= EXTRACTED TEXT =

Pennsylvania Supreme Court Addresses Enforceability of Unlisted Resident Driver Exclusion.

In Safe Auto Insurance Co. (Safe Auto) v. Rene Oriental-Guillermo, et al. the Pennsylvania considered the enforceability of an unlisted resident driver exclusion (“URDE”) in a personal automobile insurance policy.

Mr. Oriental-Guillermo (“Guillermo”) owned a car, which he insured through Safe Auto. The Safe Auto insurance policy contained a URDE, which excluded coverage for any individuals who lived with, but were not related to, Mr. Oriental-Guillermo, and whom Mr. Oriental-Guillermo did not specifically list as an additional driver on the insurance policy.

Mr. Oriental-Guillermo allowed his girlfriend, Rachel Dixon (“Dixon”), with whom he resided, to operate his vehicle, at which time she was involved in an accident with another vehicle, owned by Iris Velazquez (“Velazquez”), and operated by Alli Licona-Avila (“Avila”).  Priscila Jimenez (“Jimenez”), a passenger in the vehicle operated by Avila, was injured, and she brought suit against Guillermo, Dixon and Avila. Shortly thereafter, Safe Auto sought a declaratory judgment to support its position to deny coverage based upon the URDE, since Dixon, lived with Guillermo, but was not related to him, nor was she listed as an additional driver on the insurance policy.

= CHALLENGES =
(a) Say whether each statement agrees with the case summary above, answering yes or no and quoting the deciding words of the summary: (i) Dixon was Guillermo's girlfriend and lived with him; (ii) Jimenez was a passenger in the vehicle Dixon was driving; (iii) Safe Auto sought a declaratory judgment to deny coverage.
(b) Reproduce everything in the case summary from "Pennsylvania Supreme Court" down to "automobile insurance policy.", word for word.

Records

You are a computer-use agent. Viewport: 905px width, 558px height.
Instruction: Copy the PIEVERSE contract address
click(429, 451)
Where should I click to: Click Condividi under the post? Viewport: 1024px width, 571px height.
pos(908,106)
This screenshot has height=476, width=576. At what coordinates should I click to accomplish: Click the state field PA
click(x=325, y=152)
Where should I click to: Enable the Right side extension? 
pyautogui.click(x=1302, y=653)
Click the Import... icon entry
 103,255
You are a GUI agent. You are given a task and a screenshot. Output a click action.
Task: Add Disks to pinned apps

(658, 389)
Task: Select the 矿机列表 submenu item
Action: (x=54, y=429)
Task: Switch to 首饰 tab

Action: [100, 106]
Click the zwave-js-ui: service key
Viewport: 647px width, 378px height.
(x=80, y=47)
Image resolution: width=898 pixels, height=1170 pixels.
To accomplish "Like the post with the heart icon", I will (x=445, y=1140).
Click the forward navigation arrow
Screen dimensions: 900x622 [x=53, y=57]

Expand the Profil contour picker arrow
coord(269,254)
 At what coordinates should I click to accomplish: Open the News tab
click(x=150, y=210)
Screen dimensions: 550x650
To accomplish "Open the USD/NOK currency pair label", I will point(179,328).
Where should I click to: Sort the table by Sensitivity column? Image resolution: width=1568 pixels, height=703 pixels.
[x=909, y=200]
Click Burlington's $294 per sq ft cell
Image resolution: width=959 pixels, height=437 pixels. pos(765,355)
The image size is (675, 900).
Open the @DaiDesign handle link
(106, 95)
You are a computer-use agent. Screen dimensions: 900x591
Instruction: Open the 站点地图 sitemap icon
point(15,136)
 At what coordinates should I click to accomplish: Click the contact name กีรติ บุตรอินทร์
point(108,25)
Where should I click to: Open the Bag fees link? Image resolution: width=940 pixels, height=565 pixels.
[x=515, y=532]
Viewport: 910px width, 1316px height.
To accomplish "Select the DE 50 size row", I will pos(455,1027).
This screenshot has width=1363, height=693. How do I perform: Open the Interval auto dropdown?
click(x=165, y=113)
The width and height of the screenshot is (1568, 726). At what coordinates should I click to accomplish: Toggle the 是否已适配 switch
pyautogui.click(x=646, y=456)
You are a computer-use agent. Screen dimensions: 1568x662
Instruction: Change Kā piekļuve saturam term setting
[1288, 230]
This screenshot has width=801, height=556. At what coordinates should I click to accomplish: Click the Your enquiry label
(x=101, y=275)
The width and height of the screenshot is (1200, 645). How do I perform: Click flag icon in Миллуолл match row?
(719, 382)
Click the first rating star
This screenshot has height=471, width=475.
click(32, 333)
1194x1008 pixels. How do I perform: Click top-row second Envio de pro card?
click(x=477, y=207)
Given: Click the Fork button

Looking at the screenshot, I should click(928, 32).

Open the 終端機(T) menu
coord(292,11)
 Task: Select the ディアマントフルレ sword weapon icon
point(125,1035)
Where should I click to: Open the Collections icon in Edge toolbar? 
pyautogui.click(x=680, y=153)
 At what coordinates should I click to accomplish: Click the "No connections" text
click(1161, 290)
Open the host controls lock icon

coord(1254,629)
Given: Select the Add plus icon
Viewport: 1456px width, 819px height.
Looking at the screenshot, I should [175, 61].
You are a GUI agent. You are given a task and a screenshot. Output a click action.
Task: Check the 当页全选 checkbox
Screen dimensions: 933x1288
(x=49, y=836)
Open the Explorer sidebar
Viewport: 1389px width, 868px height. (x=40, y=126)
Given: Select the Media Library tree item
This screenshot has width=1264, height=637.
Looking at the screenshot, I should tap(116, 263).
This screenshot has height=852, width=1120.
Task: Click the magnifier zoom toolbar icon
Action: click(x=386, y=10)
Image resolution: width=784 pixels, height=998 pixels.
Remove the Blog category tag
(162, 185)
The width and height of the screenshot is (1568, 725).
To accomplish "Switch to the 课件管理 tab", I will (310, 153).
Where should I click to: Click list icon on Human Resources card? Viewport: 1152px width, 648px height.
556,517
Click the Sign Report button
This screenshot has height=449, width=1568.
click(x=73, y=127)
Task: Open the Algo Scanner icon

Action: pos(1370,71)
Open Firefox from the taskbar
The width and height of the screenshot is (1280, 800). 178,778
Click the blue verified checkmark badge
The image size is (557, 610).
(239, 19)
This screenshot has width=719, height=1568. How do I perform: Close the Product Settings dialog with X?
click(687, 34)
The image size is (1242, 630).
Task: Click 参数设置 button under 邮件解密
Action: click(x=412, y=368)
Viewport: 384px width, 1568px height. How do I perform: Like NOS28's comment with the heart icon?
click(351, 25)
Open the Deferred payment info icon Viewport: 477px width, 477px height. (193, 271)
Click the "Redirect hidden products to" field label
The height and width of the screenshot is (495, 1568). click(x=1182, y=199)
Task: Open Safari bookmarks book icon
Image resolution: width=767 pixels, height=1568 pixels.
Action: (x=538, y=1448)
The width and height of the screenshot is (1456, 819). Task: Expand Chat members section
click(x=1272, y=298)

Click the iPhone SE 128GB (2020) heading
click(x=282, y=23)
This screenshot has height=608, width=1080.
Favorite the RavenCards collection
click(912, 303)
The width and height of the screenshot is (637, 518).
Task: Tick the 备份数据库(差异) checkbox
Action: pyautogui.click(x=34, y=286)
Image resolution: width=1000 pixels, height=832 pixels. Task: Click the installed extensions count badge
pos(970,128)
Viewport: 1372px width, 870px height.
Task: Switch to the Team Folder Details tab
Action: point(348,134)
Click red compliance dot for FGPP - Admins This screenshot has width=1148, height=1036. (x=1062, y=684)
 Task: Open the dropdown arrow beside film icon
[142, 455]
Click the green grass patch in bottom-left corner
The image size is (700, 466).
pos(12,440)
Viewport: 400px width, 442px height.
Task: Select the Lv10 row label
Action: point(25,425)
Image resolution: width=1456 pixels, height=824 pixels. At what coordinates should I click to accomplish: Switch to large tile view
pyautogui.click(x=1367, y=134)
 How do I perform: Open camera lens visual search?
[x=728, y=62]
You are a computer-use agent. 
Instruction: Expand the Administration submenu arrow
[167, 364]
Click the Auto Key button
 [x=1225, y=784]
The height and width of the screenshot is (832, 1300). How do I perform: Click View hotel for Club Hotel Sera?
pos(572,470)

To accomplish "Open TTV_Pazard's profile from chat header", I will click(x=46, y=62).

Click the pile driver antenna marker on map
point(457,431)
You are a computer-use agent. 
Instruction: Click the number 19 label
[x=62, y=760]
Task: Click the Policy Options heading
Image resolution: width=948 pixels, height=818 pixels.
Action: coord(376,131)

= ANSWERS PER TASK =
(a)
(i) Yes: "allowed his girlfriend, Rachel Dixon (“Dixon”), with whom he resided, to operate his vehicle"
(ii) No: "Priscila Jimenez (“Jimenez”), a passenger in the vehicle operated by Avila, was injured"
(iii) Yes: "Safe Auto sought a declaratory judgment to support its position to deny coverage based upon the URDE"

(b)
Pennsylvania Supreme Court Addresses Enforceability of Unlisted Resident Driver Exclusion.

In Safe Auto Insurance Co. (Safe Auto) v. Rene Oriental-Guillermo, et al. the Pennsylvania considered the enforceability of an unlisted resident driver exclusion (“URDE”) in a personal automobile insurance policy.